About this task: Copy all lines holding the word "input" from the entries.

Collected data entries:

--------------------------------

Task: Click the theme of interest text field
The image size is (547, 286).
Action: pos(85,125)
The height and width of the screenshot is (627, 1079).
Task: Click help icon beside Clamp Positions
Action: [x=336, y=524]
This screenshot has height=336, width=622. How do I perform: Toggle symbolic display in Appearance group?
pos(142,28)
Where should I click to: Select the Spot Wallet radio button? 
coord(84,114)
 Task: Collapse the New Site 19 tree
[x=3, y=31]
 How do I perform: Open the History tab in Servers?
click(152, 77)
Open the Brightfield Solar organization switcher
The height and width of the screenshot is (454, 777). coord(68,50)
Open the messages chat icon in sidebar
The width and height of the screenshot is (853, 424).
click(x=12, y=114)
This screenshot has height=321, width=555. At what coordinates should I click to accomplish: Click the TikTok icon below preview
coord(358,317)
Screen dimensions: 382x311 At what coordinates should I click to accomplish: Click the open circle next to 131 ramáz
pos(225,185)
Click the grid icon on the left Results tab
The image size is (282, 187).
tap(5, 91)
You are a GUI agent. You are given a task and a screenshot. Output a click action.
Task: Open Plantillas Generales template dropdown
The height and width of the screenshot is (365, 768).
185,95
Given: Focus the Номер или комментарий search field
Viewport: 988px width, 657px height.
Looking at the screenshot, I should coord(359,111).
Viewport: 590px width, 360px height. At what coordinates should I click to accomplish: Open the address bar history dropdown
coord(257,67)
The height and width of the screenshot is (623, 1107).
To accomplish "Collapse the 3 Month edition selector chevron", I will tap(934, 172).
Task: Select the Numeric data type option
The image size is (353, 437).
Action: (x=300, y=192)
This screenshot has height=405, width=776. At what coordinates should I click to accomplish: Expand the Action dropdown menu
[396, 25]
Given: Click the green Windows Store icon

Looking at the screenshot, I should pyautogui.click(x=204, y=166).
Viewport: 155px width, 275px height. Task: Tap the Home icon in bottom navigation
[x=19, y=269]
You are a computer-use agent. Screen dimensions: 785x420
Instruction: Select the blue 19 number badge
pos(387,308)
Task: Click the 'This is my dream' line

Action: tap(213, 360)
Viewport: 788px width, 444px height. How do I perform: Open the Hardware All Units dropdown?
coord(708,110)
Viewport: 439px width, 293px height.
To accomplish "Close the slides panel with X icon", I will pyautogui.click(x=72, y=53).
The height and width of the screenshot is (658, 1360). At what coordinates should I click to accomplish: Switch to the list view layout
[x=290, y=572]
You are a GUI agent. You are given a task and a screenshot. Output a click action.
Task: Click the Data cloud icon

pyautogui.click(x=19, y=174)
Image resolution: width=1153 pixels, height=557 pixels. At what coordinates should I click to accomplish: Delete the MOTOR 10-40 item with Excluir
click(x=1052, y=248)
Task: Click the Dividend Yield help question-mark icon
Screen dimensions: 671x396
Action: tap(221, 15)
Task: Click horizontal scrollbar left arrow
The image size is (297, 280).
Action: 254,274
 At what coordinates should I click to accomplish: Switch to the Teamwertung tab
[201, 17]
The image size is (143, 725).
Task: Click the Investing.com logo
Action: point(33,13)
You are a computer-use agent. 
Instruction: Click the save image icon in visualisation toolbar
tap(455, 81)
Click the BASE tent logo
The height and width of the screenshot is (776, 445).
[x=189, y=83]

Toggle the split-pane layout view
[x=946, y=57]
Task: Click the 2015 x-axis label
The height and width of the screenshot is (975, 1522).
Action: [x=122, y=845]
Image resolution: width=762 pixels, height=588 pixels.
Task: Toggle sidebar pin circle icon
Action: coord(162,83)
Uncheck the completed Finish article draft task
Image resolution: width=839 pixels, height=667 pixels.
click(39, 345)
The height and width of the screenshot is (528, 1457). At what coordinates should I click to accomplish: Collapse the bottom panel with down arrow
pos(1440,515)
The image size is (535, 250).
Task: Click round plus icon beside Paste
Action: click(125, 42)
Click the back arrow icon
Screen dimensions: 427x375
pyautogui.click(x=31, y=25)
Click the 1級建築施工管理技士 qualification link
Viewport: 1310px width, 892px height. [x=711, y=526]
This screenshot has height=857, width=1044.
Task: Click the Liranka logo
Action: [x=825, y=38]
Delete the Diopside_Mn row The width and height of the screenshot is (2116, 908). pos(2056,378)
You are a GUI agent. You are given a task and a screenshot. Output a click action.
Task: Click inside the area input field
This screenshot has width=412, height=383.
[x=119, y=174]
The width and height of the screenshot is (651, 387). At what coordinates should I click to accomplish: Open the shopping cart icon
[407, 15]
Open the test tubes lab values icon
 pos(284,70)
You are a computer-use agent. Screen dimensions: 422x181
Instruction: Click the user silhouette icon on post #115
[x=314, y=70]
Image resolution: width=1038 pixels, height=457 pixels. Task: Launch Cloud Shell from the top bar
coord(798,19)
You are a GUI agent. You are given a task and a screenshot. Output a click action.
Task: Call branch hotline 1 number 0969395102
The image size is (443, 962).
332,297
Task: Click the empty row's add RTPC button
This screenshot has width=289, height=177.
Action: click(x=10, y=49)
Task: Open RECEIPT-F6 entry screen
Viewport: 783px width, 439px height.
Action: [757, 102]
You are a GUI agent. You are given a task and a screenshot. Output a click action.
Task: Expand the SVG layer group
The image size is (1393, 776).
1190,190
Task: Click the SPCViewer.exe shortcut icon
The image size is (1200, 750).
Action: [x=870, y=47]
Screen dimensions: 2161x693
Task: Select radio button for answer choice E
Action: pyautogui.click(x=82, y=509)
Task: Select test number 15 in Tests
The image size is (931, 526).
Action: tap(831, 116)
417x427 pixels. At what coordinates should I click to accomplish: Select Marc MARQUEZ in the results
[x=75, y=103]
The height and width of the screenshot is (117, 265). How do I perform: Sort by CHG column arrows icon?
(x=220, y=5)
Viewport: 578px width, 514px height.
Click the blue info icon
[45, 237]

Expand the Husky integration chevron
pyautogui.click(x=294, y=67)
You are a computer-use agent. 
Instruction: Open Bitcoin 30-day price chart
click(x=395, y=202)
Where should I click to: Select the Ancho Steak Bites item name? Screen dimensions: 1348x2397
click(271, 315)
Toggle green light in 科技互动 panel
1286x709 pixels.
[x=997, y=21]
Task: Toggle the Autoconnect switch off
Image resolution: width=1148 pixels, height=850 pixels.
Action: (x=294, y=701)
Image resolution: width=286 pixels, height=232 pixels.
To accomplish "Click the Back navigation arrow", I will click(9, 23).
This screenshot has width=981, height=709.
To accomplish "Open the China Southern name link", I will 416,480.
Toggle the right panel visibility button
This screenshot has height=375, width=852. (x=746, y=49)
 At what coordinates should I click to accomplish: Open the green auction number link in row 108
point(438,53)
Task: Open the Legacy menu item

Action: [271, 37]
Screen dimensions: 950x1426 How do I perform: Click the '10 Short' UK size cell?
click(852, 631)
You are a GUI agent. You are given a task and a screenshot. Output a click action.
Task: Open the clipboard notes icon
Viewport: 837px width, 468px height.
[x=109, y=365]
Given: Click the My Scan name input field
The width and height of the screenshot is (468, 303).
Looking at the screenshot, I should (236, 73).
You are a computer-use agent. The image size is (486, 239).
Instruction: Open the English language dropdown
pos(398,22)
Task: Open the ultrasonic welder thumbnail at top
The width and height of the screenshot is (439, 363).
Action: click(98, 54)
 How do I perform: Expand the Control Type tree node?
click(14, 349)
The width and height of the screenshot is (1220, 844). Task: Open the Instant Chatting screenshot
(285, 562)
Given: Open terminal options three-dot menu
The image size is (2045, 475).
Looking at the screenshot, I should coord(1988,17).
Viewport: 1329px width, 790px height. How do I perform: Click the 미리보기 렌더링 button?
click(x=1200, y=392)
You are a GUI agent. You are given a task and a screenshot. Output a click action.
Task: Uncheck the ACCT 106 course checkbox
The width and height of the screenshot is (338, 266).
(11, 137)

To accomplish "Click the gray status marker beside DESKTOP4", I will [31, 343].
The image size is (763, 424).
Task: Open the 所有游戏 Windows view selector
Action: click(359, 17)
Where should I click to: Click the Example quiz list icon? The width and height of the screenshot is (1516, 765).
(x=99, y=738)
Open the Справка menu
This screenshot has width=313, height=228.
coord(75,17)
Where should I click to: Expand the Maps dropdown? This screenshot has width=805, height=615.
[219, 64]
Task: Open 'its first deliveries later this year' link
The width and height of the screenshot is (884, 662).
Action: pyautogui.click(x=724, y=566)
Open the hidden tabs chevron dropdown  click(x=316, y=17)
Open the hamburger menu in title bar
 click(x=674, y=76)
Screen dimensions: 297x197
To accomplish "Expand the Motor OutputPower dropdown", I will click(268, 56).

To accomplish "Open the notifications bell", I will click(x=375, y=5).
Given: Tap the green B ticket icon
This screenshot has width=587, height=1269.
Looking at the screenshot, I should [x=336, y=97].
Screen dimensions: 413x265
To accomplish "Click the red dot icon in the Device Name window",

--------------------------------

Exercise solution:
Task: Click inside the area input field
Given: Click the My Scan name input field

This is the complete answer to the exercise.